───── RECORDS SUPPLIED
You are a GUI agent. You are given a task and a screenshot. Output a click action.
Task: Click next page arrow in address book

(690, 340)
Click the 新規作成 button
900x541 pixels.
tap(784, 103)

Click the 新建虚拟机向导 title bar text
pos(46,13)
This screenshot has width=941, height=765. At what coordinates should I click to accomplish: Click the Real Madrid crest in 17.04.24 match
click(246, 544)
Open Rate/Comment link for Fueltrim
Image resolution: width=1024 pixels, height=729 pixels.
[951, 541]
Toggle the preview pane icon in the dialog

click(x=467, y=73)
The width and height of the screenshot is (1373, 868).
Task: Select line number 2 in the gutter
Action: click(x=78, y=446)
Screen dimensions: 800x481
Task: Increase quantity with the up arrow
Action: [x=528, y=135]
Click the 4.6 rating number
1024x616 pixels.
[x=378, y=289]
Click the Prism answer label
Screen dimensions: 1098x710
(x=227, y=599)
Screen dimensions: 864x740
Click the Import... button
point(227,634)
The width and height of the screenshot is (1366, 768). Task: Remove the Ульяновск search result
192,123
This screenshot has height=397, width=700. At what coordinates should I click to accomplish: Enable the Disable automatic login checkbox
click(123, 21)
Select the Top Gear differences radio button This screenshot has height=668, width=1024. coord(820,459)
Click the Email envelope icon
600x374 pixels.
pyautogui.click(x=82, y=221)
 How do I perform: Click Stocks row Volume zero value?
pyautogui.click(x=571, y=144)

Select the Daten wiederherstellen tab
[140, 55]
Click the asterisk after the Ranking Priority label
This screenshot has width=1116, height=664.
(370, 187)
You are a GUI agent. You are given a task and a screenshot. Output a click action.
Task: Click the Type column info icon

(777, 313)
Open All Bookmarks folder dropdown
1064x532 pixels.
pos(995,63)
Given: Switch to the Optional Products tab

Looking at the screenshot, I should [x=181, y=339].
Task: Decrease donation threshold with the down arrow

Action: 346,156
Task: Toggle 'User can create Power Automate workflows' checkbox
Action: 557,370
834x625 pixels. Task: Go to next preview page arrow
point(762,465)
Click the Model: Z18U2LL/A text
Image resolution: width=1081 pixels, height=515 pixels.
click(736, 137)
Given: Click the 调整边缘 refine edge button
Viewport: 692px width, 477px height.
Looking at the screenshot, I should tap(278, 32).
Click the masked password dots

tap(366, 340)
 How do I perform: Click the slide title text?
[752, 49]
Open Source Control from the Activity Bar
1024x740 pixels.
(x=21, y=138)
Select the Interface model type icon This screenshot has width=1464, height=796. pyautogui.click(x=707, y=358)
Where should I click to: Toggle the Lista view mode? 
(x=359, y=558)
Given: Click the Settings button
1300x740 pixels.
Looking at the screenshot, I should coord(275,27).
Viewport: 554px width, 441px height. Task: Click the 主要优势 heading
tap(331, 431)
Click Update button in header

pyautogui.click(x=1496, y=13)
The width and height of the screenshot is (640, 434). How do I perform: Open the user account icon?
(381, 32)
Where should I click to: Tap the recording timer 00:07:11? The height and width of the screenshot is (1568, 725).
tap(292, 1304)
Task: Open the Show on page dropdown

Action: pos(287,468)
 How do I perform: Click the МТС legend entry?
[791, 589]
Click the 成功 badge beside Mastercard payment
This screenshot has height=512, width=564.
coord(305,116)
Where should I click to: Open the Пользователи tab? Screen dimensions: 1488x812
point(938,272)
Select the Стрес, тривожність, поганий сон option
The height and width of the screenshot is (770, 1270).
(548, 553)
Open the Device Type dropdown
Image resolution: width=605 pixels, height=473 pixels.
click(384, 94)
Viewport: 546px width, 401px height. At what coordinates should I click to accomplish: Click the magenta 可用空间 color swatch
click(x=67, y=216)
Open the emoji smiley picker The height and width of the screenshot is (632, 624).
──────────
__WHAT YOU SHOULD DO__.
Copy each line of the listing that holds the word "label".

__RESULT OF THE TASK__.
Click the Prism answer label
Click the asterisk after the Ranking Priority label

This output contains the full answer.